Friday, June 22, 2012

Science & God from a dude who doesn't know too much about either

Growing up, the only science I was really interested in was science fiction. For me, the anatomy of aliens was far more fascinating than the anatomy of celery, so I didn't really care about science in school. Sure, there were times when we got to do neat stuff like dissect frogs or take apart owl pellets, but science in and of itself never grabbed my attention. To be fair, neither did math. Or history. Or economics. P.E. was cool.

My initial point is this: the thoughts I share below aren't steeped in scientific education per se, but I hope the idea comes across in a meaningful way.

And so I begin.

As much as I can recall, science and faith have always seemed to be at odds with one another.

Yet it wasn't always this way.

The great minds of scientific history were also some of the great theologians of their time.

Isaac Newton, Blaise Pascal, Johannes Kepler, and others had a deep conviction about their faith in God.

The argument could be made that these men were religious simply because of their culture.

It's my opinion, however, that science itself had a large and strengthening impact on their faith.

For different reasons, however, it seems to me that in today's culture, serious scientific thought cannot include faith in God.

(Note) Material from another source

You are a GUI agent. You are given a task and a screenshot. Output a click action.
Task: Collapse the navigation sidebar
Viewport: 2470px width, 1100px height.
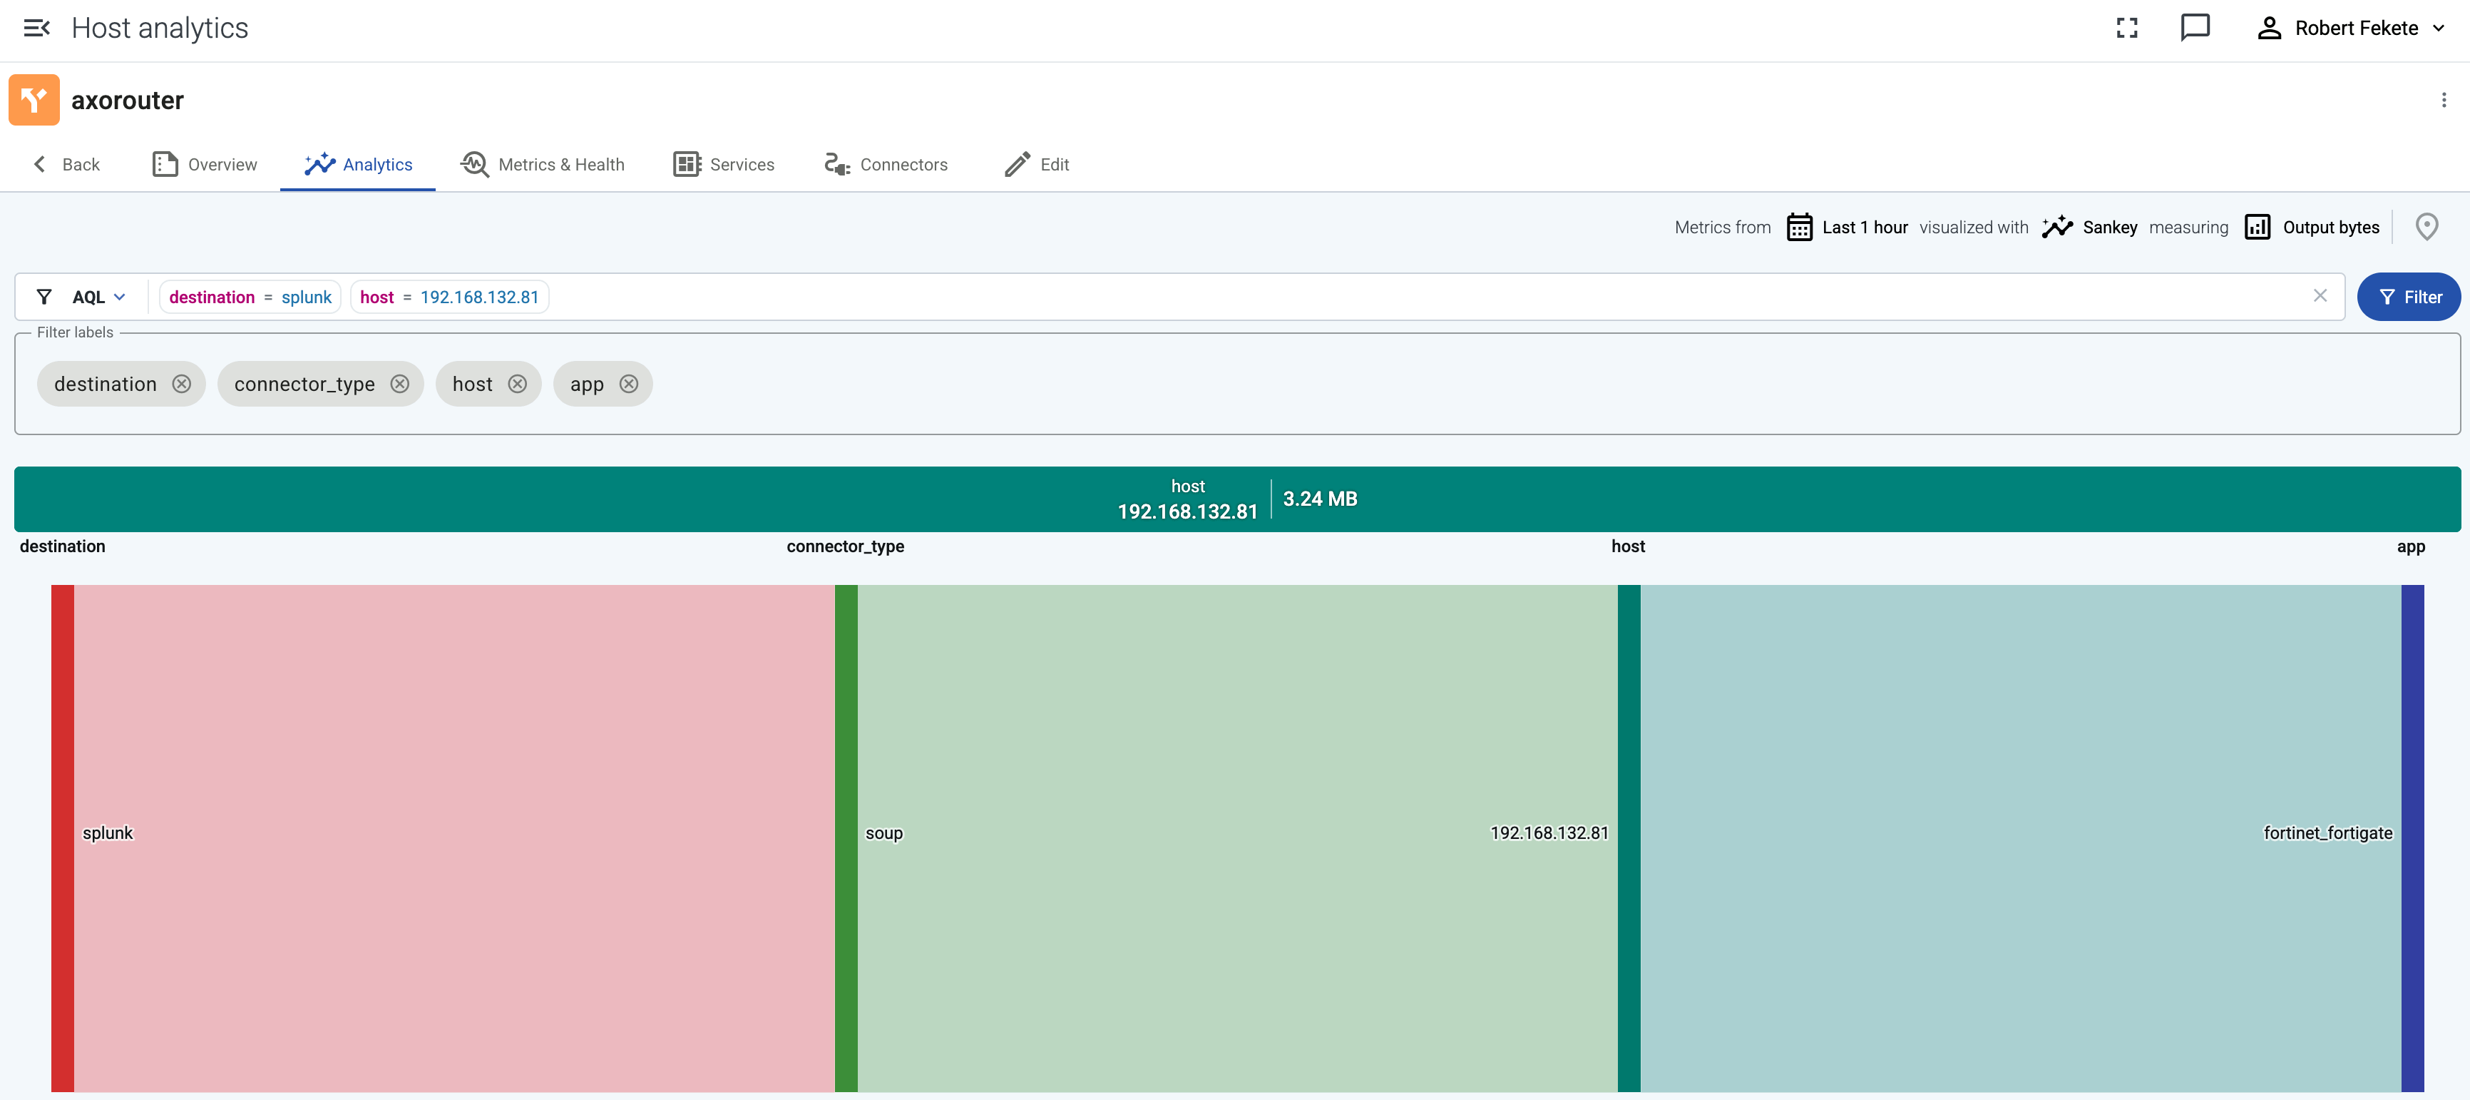(x=36, y=28)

And I think what's happened in the field of science is that the wonder of discovery has given way to the cold realism of figuring something out.

When something is discovered, the heart rejoices and holds in awe whatever it is that was uncovered.

Yet, when something is figured out, the heart grows prideful at what it's accomplished.

I believe Science used to be about discovery. And when something wonderful was discovered, the praise and glory of that discovery when up towards the Creator for making such a wonderful thing.

Yet the Creator has been pushed aside, and now, instead of working towards awe and wonder at why things work the way they do, we simply want to know how.

We're not interested in the passage of time so much as we're interested in knowing how the clock works.

And when we figure out how something works, instead of discovering more about it (and as a result, more of God) then we generate a false sense of ownership about that particular thing.

Instead of having a sense of awe and wonder about the beginning of life itself, and the possibilities and ramifications that life may have here on Earth, we take ownership of that life, claiming to understand how it functions instead of accepting the truths of why it exista. And so we can justify terminating that life at our will, because it belongs to us.

Do you see the difference between discovery and figuring it out?

Discovery leaves no room for pride. Figuring it out, however, creates the perfect atmosphere for it.

Well it's late and I'm tired.

I hope these ramblings made a little bit of sense.